Instructions for the task: Repeat exactly, please, the opening lines of the data below, through and including the line where "Konya (133, 382)" sits.

Pixel coordinate grounding data
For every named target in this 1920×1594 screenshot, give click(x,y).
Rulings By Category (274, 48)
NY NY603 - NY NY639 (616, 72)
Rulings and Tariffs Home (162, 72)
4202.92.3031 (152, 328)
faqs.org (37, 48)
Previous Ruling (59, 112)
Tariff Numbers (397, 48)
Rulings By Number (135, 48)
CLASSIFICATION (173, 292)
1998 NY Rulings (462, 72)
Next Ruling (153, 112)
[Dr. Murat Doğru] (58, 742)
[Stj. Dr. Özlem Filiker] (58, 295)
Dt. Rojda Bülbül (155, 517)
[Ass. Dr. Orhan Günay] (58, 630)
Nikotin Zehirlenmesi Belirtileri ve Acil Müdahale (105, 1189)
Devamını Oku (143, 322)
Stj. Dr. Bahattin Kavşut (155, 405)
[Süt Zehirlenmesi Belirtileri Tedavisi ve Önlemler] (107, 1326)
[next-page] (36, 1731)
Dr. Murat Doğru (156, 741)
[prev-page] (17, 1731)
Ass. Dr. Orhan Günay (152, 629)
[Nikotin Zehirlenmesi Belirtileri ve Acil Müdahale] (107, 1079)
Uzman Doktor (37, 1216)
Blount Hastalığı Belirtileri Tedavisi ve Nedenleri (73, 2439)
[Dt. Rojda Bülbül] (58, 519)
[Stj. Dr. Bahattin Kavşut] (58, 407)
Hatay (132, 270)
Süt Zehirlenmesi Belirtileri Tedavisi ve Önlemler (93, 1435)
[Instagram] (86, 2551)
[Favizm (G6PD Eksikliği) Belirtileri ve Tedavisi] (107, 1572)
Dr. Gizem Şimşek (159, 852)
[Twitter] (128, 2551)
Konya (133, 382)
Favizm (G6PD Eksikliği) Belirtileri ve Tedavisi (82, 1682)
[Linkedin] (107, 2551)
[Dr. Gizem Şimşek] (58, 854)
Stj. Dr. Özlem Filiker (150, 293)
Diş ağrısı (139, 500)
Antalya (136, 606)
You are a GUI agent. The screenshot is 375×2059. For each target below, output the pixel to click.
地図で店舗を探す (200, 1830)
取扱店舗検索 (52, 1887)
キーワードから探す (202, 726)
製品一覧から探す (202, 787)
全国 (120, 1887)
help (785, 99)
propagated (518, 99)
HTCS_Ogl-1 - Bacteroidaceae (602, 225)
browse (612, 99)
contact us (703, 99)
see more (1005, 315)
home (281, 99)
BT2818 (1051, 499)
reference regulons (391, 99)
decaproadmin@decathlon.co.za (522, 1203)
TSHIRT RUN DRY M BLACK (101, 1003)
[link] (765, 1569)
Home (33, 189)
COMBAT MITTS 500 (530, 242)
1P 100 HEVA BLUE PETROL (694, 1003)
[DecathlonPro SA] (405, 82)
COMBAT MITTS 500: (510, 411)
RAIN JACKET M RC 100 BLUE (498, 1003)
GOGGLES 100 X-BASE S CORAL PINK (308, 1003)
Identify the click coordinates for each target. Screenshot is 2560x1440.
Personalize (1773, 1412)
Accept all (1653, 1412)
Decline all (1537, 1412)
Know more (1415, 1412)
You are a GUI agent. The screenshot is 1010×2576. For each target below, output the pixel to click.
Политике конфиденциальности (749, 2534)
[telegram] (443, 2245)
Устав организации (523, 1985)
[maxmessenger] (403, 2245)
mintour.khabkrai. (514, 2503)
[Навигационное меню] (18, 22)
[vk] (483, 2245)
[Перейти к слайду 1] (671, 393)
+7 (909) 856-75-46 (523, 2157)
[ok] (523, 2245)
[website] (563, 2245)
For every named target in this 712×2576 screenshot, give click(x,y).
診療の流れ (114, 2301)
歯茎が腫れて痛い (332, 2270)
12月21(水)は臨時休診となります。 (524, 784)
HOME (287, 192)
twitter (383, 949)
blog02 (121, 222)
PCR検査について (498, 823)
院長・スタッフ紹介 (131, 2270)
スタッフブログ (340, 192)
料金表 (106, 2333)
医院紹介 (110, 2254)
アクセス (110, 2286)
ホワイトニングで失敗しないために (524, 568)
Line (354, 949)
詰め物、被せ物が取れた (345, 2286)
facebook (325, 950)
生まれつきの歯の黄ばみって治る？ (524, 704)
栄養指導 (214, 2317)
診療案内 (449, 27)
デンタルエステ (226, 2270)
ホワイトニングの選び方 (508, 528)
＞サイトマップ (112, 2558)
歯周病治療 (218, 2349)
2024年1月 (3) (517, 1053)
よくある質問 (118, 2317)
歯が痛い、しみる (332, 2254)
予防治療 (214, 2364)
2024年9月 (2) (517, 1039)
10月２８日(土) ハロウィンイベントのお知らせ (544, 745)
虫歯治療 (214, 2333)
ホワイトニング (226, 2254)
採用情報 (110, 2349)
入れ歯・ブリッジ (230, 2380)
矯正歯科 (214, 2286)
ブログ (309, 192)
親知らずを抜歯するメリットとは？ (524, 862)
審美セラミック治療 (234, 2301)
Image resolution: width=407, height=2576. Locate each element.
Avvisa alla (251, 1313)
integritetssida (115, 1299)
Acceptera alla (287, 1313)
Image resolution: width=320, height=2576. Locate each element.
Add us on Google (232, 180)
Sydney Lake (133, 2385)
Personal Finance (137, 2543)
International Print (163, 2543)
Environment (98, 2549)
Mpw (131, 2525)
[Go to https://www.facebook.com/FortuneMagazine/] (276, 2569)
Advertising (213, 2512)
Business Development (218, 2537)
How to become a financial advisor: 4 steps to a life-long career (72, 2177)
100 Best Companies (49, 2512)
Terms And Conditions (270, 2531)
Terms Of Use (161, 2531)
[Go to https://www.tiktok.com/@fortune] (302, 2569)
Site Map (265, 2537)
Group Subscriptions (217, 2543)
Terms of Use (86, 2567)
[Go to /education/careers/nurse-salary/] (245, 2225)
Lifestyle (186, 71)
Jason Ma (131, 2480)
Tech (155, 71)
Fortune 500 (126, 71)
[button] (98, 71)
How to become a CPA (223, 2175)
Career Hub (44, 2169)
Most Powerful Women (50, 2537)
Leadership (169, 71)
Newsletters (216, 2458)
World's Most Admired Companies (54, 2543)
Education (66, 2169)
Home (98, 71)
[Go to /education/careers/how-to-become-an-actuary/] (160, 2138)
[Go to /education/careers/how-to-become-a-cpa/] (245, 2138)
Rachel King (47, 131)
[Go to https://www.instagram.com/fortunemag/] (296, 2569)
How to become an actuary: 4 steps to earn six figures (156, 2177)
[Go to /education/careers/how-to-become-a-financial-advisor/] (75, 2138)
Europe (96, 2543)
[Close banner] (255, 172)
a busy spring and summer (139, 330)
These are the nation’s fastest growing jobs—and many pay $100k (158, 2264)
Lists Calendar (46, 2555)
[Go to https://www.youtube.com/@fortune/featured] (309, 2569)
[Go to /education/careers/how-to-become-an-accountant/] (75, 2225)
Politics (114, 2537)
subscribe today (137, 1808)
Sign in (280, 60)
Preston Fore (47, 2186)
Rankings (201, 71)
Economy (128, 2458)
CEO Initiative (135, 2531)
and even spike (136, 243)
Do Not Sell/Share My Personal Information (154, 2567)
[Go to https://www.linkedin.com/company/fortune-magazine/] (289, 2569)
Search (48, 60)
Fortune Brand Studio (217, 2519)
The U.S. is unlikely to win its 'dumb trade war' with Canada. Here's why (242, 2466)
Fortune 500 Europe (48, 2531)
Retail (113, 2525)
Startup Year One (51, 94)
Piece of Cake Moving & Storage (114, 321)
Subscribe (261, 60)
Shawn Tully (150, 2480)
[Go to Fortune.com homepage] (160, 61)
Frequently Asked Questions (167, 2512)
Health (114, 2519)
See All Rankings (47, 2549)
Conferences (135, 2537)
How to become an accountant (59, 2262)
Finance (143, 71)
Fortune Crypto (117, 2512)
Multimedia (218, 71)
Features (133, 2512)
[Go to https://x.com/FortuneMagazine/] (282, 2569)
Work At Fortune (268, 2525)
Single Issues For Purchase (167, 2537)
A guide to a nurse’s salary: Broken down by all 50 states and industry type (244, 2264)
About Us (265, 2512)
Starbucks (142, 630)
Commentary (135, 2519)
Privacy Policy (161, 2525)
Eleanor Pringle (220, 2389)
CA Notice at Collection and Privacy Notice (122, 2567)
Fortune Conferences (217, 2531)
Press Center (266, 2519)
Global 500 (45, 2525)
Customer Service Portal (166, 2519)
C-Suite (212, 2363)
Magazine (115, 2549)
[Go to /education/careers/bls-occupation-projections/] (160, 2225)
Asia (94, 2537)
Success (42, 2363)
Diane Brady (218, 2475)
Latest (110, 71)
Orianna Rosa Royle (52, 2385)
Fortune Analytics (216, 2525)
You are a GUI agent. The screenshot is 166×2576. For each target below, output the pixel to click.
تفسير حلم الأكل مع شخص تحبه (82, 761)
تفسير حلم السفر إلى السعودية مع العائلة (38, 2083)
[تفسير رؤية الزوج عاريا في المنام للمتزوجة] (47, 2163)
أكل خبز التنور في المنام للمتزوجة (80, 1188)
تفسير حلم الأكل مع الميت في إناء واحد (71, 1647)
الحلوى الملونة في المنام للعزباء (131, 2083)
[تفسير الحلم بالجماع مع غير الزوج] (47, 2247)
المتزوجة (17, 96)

Written answer:
For every named target in this 1920×1594 screenshot, give click(x,y).
Rulings By Category (274, 48)
NY NY603 - NY NY639 (616, 72)
Rulings and Tariffs Home (162, 72)
4202.92.3031 (152, 328)
faqs.org (37, 48)
Previous Ruling (59, 112)
Tariff Numbers (397, 48)
Rulings By Number (135, 48)
CLASSIFICATION (173, 292)
1998 NY Rulings (462, 72)
Next Ruling (153, 112)
[Dr. Murat Doğru] (58, 742)
[Stj. Dr. Özlem Filiker] (58, 295)
Dt. Rojda Bülbül (155, 517)
[Ass. Dr. Orhan Günay] (58, 630)
Nikotin Zehirlenmesi Belirtileri ve Acil Müdahale (105, 1189)
Devamını Oku (143, 322)
Stj. Dr. Bahattin Kavşut (155, 405)
[Süt Zehirlenmesi Belirtileri Tedavisi ve Önlemler] (107, 1326)
[next-page] (36, 1731)
Dr. Murat Doğru (156, 741)
[prev-page] (17, 1731)
Ass. Dr. Orhan Günay (152, 629)
[Nikotin Zehirlenmesi Belirtileri ve Acil Müdahale] (107, 1079)
Uzman Doktor (37, 1216)
Blount Hastalığı Belirtileri Tedavisi ve Nedenleri (73, 2439)
[Dt. Rojda Bülbül] (58, 519)
[Stj. Dr. Bahattin Kavşut] (58, 407)
Hatay (132, 270)
Süt Zehirlenmesi Belirtileri Tedavisi ve Önlemler (93, 1435)
[Instagram] (86, 2551)
[Favizm (G6PD Eksikliği) Belirtileri ve Tedavisi] (107, 1572)
Dr. Gizem Şimşek (159, 852)
[Twitter] (128, 2551)
Konya (133, 382)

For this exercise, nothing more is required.